■ What you should do ■
Of the lines listed below, return exactly those that run from the line containing "Casa Smart (335, 28)" through the line containing "Diventa Rivenditore (155, 2352)", both included.

________________

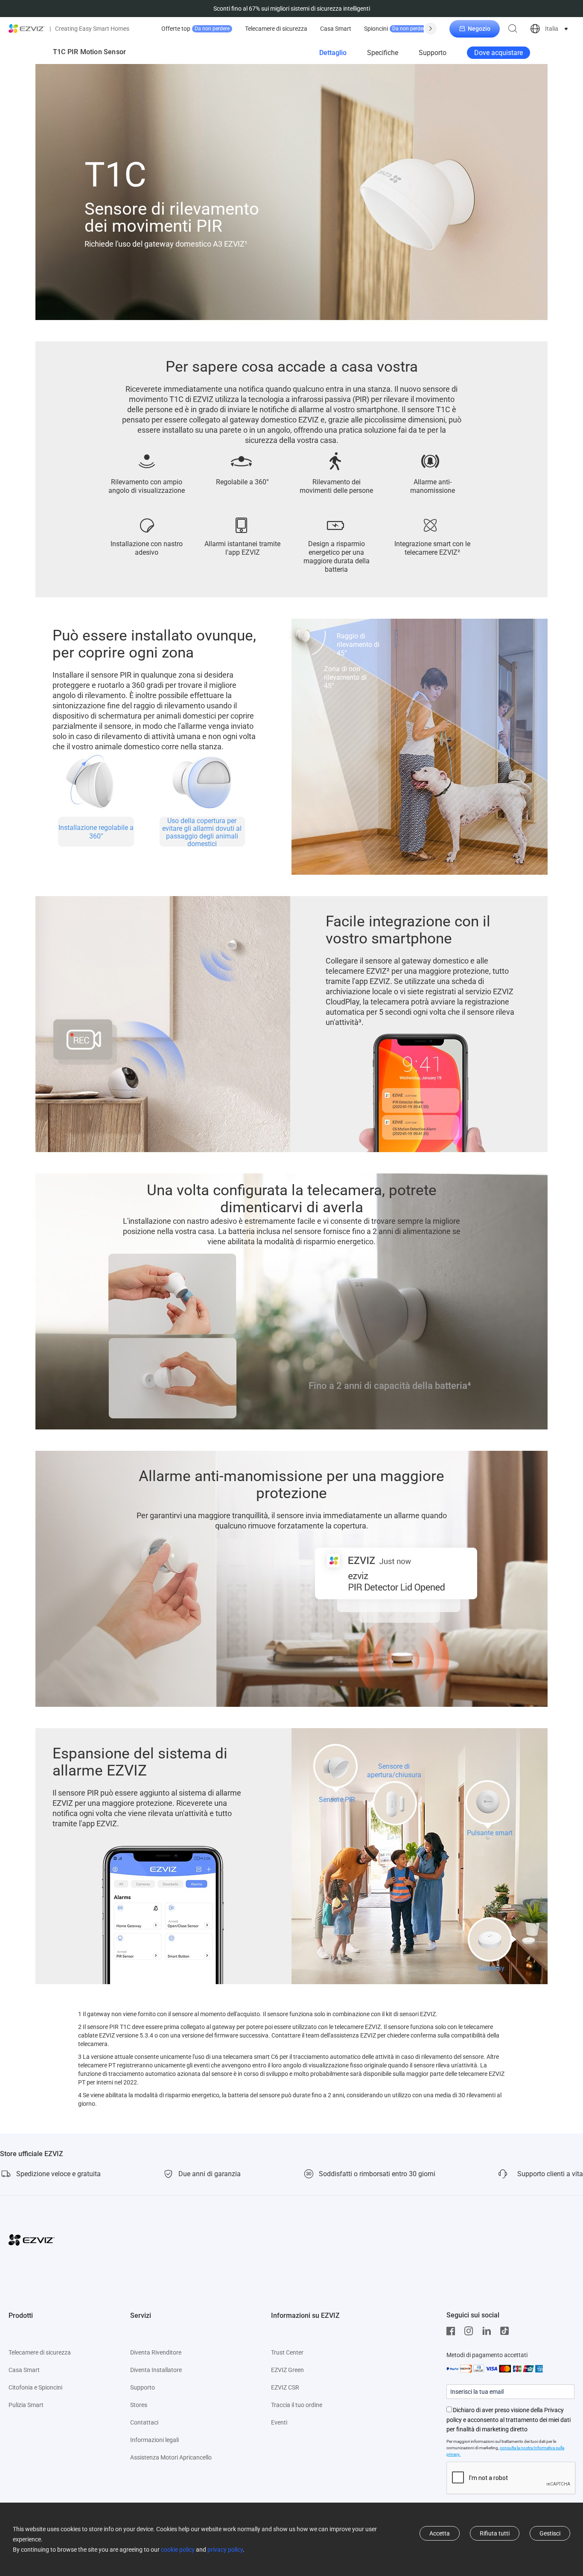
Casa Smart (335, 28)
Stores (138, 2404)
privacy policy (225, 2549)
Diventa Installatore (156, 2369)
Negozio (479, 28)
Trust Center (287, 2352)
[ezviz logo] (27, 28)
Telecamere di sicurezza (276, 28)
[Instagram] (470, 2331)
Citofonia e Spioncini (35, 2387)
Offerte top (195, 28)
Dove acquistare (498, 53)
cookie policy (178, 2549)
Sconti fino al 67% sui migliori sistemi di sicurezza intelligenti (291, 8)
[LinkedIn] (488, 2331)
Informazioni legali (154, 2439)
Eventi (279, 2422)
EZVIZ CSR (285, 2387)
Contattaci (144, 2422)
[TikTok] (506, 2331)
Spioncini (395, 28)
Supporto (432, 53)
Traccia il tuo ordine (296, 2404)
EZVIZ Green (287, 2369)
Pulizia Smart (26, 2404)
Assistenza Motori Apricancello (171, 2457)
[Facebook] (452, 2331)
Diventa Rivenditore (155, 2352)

________________

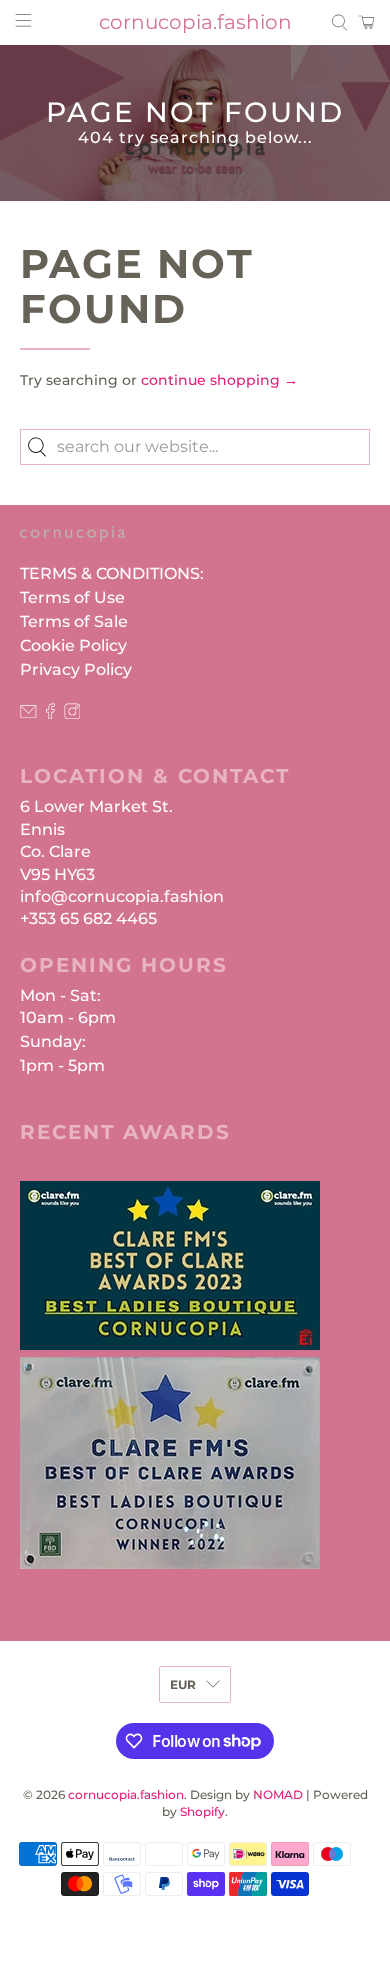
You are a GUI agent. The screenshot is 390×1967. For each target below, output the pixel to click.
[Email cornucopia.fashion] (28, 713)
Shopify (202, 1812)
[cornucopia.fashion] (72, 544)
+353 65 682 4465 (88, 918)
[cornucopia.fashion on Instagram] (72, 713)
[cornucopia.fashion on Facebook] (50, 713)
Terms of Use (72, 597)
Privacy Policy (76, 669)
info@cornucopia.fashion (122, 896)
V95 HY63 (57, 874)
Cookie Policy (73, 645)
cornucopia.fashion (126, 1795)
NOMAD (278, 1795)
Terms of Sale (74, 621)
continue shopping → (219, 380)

________________

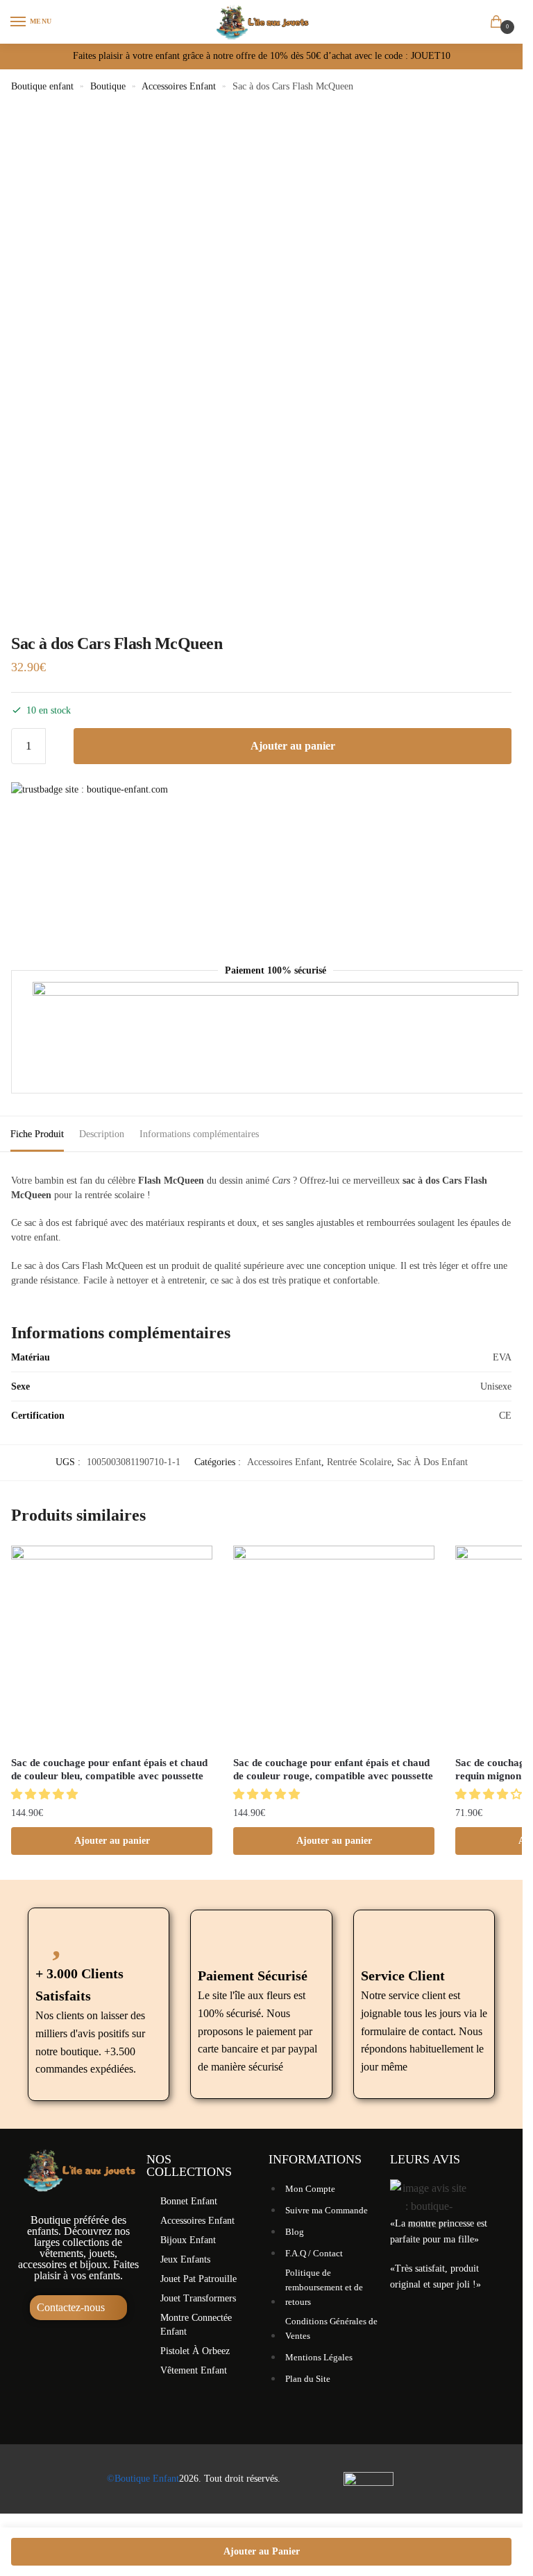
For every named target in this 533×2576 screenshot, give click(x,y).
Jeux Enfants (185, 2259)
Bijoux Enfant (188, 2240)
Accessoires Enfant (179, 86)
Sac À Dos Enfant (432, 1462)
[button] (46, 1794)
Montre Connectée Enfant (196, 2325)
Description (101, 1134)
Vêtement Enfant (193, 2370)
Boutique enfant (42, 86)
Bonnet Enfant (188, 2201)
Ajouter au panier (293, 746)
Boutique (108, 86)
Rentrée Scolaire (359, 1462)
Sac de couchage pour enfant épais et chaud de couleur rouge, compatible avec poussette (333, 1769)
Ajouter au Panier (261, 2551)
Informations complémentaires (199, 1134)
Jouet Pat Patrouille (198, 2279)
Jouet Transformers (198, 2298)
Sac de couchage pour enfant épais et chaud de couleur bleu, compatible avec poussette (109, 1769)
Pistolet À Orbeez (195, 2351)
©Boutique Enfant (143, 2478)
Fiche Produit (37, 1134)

________________

■ Problem solution ■
Casa Smart (335, 28)
Stores (138, 2404)
privacy policy (225, 2549)
Diventa Installatore (156, 2369)
Negozio (479, 28)
Trust Center (287, 2352)
[ezviz logo] (27, 28)
Telecamere di sicurezza (276, 28)
[Instagram] (470, 2331)
Citofonia e Spioncini (35, 2387)
Offerte top (195, 28)
Dove acquistare (498, 53)
cookie policy (178, 2549)
Sconti fino al 67% sui migliori sistemi di sicurezza intelligenti (291, 8)
[LinkedIn] (488, 2331)
Informazioni legali (154, 2439)
Eventi (279, 2422)
EZVIZ CSR (285, 2387)
Contattaci (144, 2422)
[TikTok] (506, 2331)
Spioncini (395, 28)
Supporto (432, 53)
Traccia il tuo ordine (296, 2404)
EZVIZ Green (287, 2369)
Pulizia Smart (26, 2404)
Assistenza Motori Apricancello (171, 2457)
[Facebook] (452, 2331)
Diventa Rivenditore (155, 2352)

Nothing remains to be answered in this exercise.